You can essentially do it without it but Ficoll paque can facilitate separation of white and red blood cells visually. What i mean is that by centrifuging blood, you will get red blood cells and granulocytes at the bottom. On top of them, white blood cells will appear as a white buffy coat and then another layer of plasma. The problem of not using Picoll is that WBC represent only 1% of whole blood, so this layer can be hard to distinct and collect, so that you can stain for proper antibody your white blood cell cocktail and isolate neutrophils. Therefore, by using Picoll, you will basically introduce a new transparent layer, between red blood cells and white blood cells. This also reduces RBC contamination. From bottom to top, blood constituents will appear as red (red blood cells and granulocytes), transparent ficoll, white buffy coat (white blood cells and platelets), yellowish (plasma and platelets).
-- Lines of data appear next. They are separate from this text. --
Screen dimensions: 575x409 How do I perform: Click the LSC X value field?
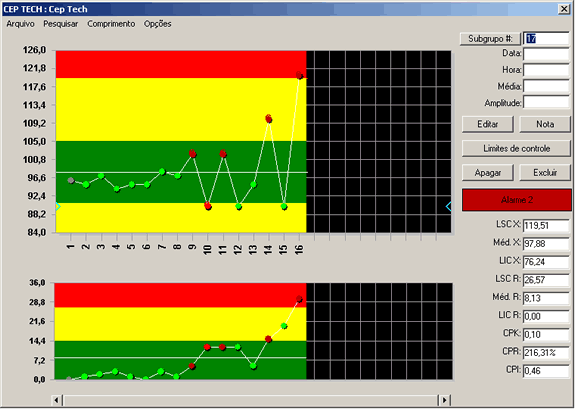coord(546,225)
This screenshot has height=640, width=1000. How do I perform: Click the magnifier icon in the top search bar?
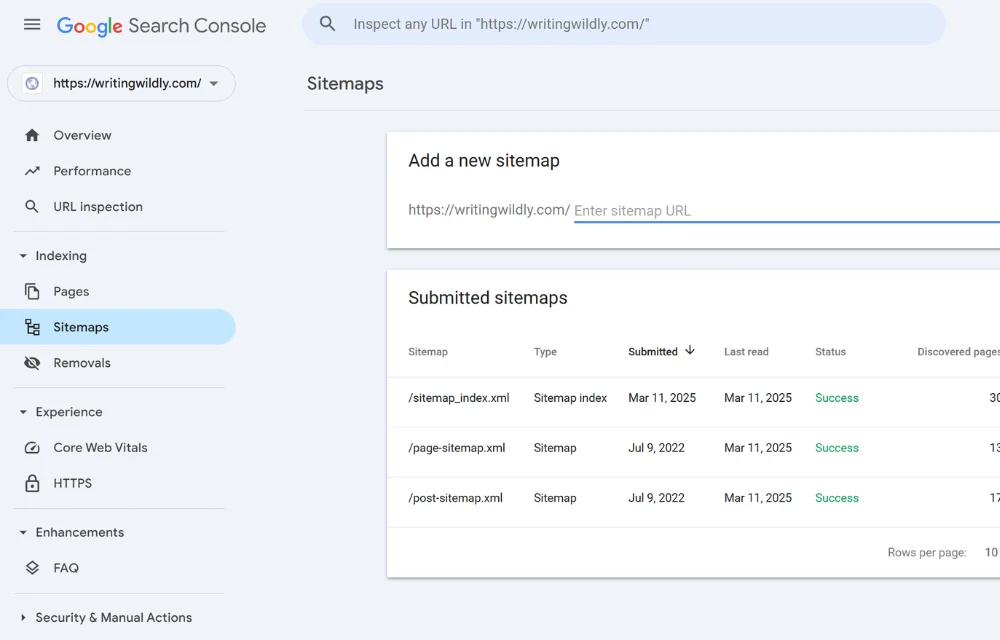(327, 23)
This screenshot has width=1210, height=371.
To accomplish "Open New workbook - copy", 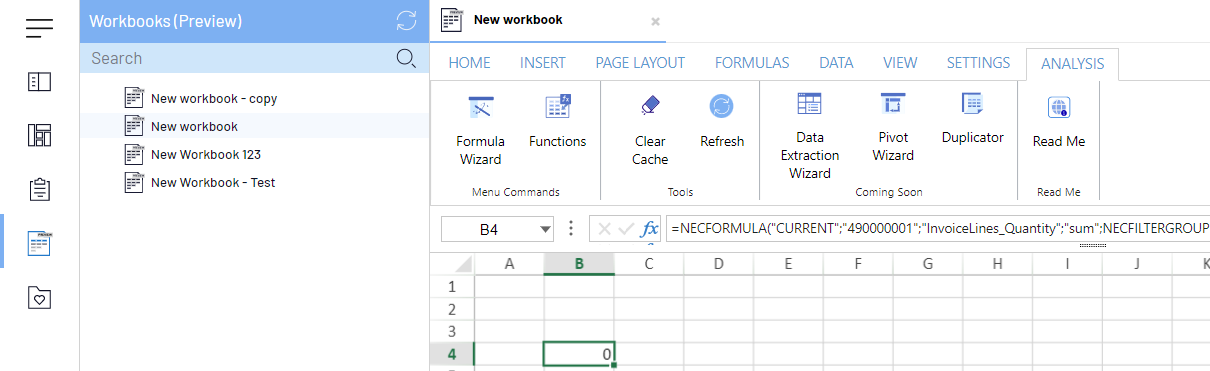I will [x=201, y=99].
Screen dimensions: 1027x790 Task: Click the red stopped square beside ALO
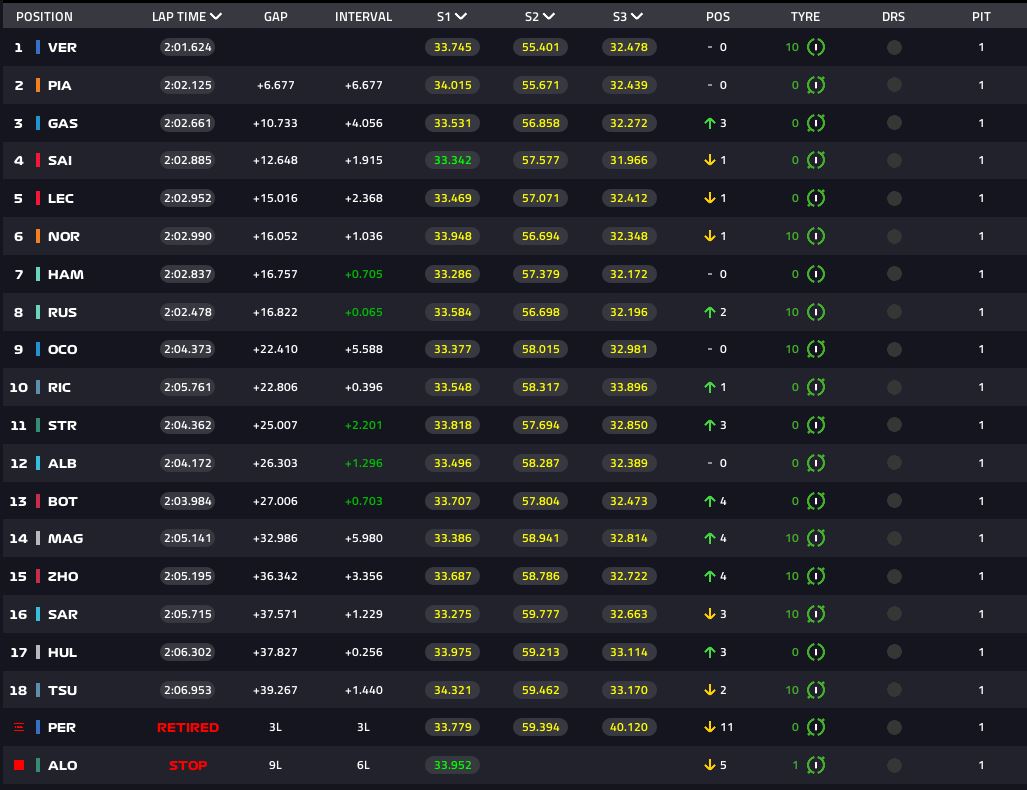pyautogui.click(x=19, y=765)
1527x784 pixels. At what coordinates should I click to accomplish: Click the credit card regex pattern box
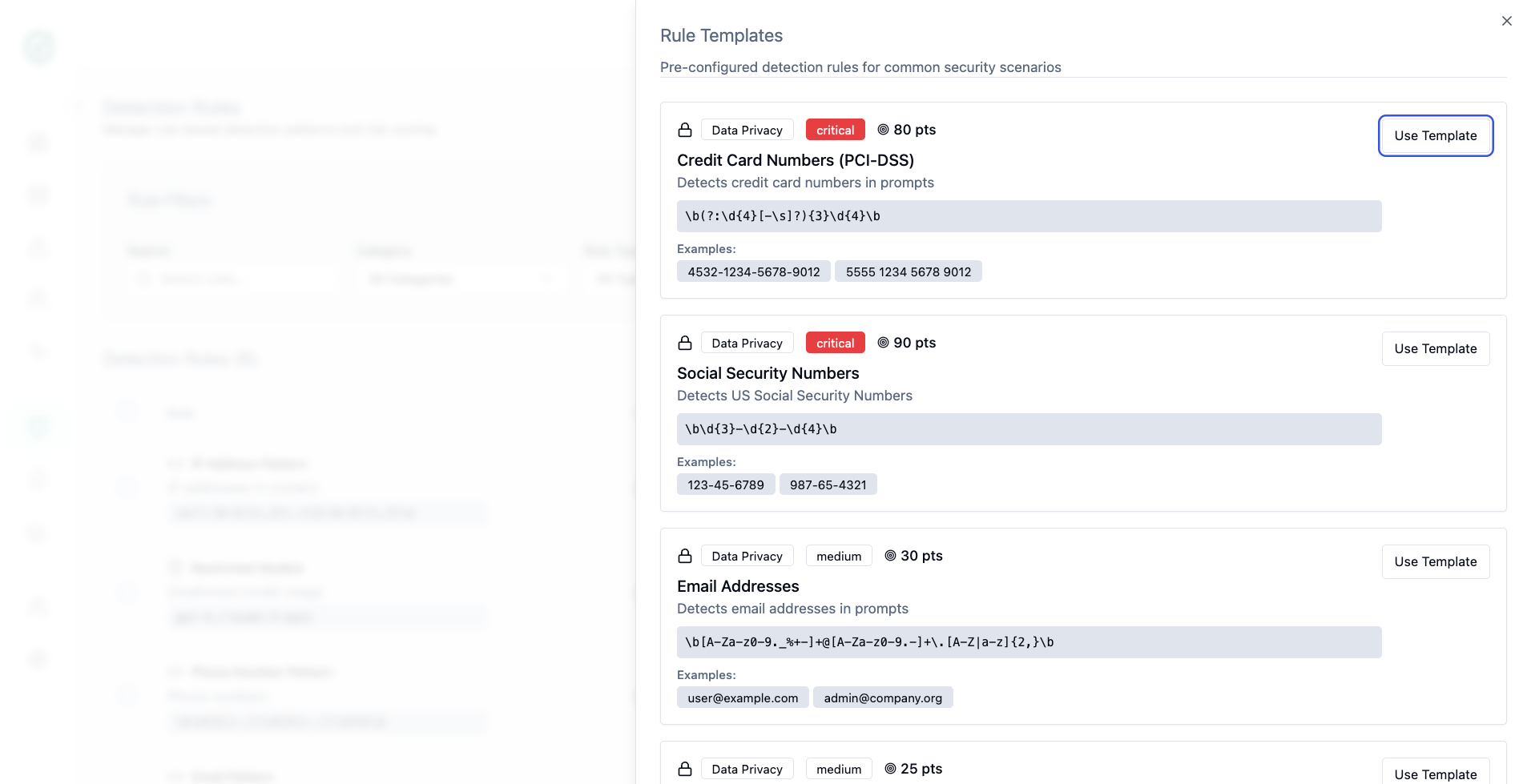(1029, 216)
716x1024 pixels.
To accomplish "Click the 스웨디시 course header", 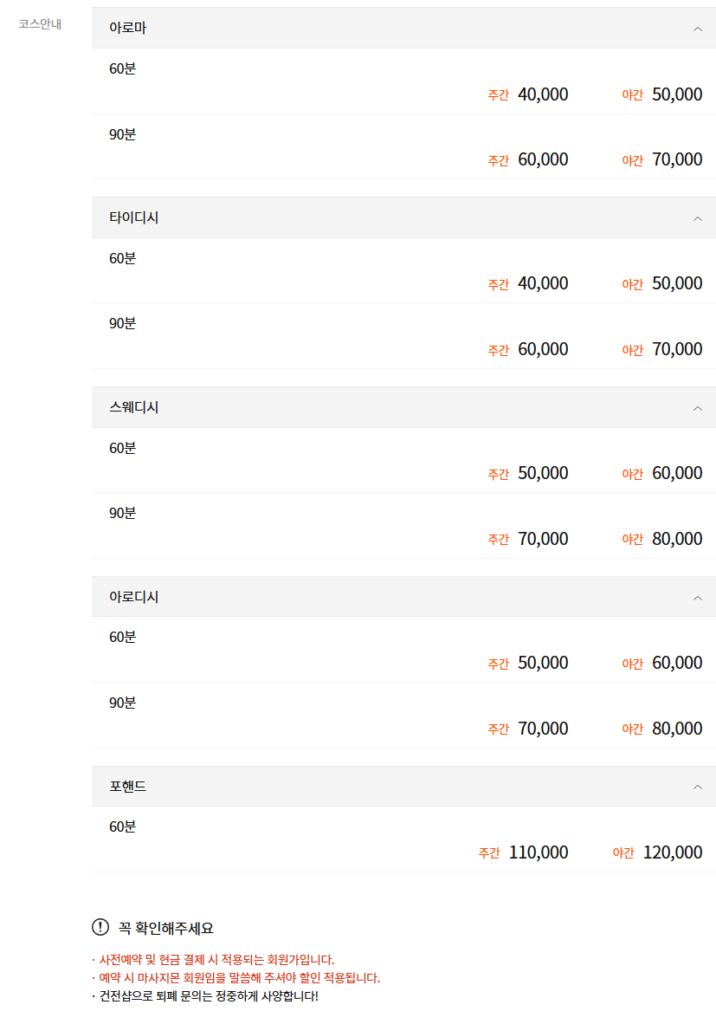I will pos(134,407).
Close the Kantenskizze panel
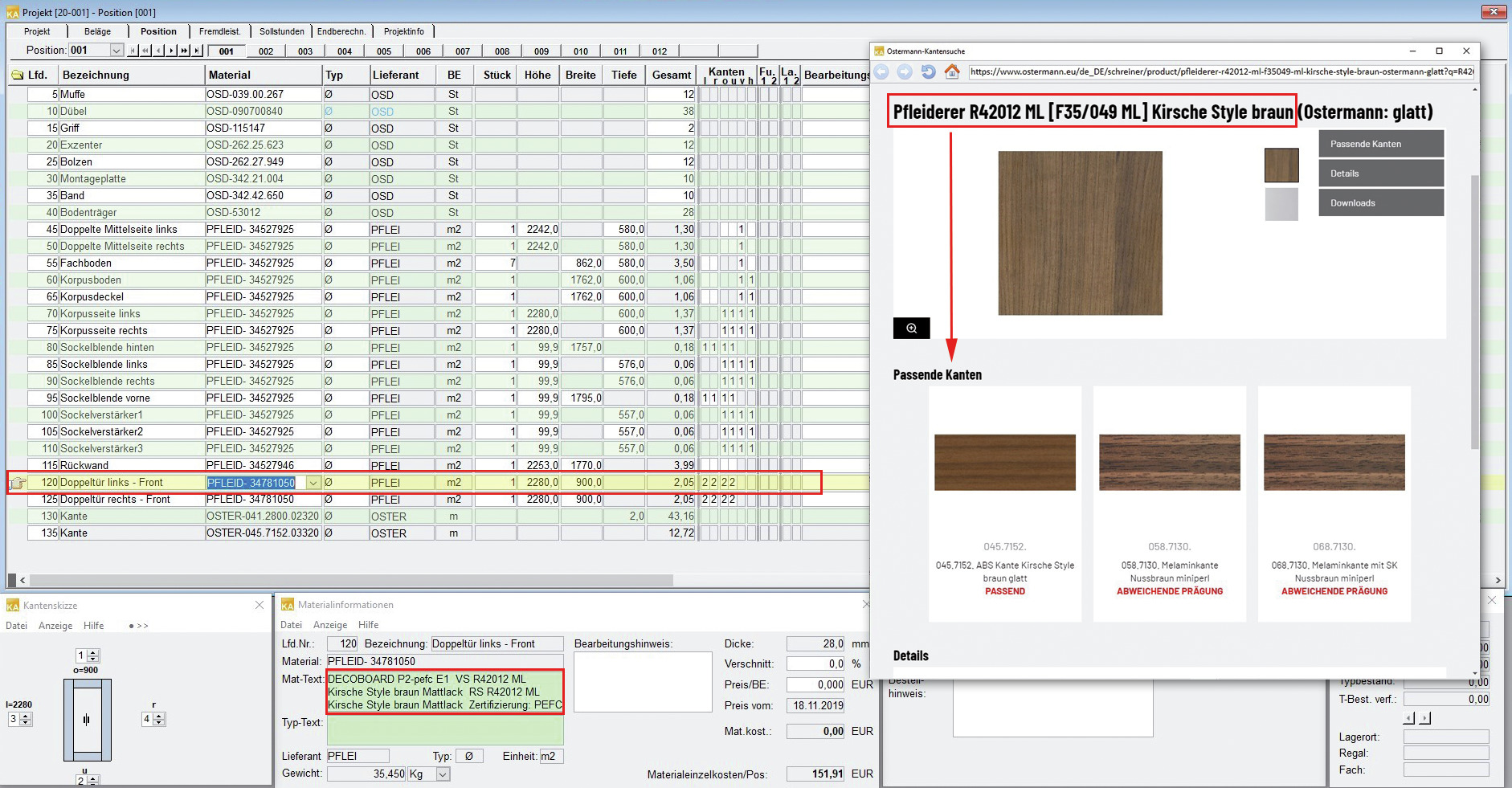 [x=259, y=605]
If you process a blood sample of 5ml per se, you can use at least 2 ml of ficoll, so that you make the distinction clear. Remember Red blood cells represent about 45% of blood, making it almost 2 ml in a five ml sample. Hope this helped
Article Isolation and Functional Analysis of Human Neutrophils
Common themes are either PBMC prep and removal followed by dextran sedimentation of RBCs, higher density separation media(ie 1.114g/ml vs 1.077 in PBMC isolation media) or discontinuous gradients. Generally a RBC lysis step is also necessary.
This question has been asked lots of times previously so you may find more information by search example below.
One suggestion is to use Ficoll with two density gradients (1,078 and 1,119 g / ml) and collect a "cloud" deposited over the largest gradient. You will get between 80-90% neutrophils. Good experiment.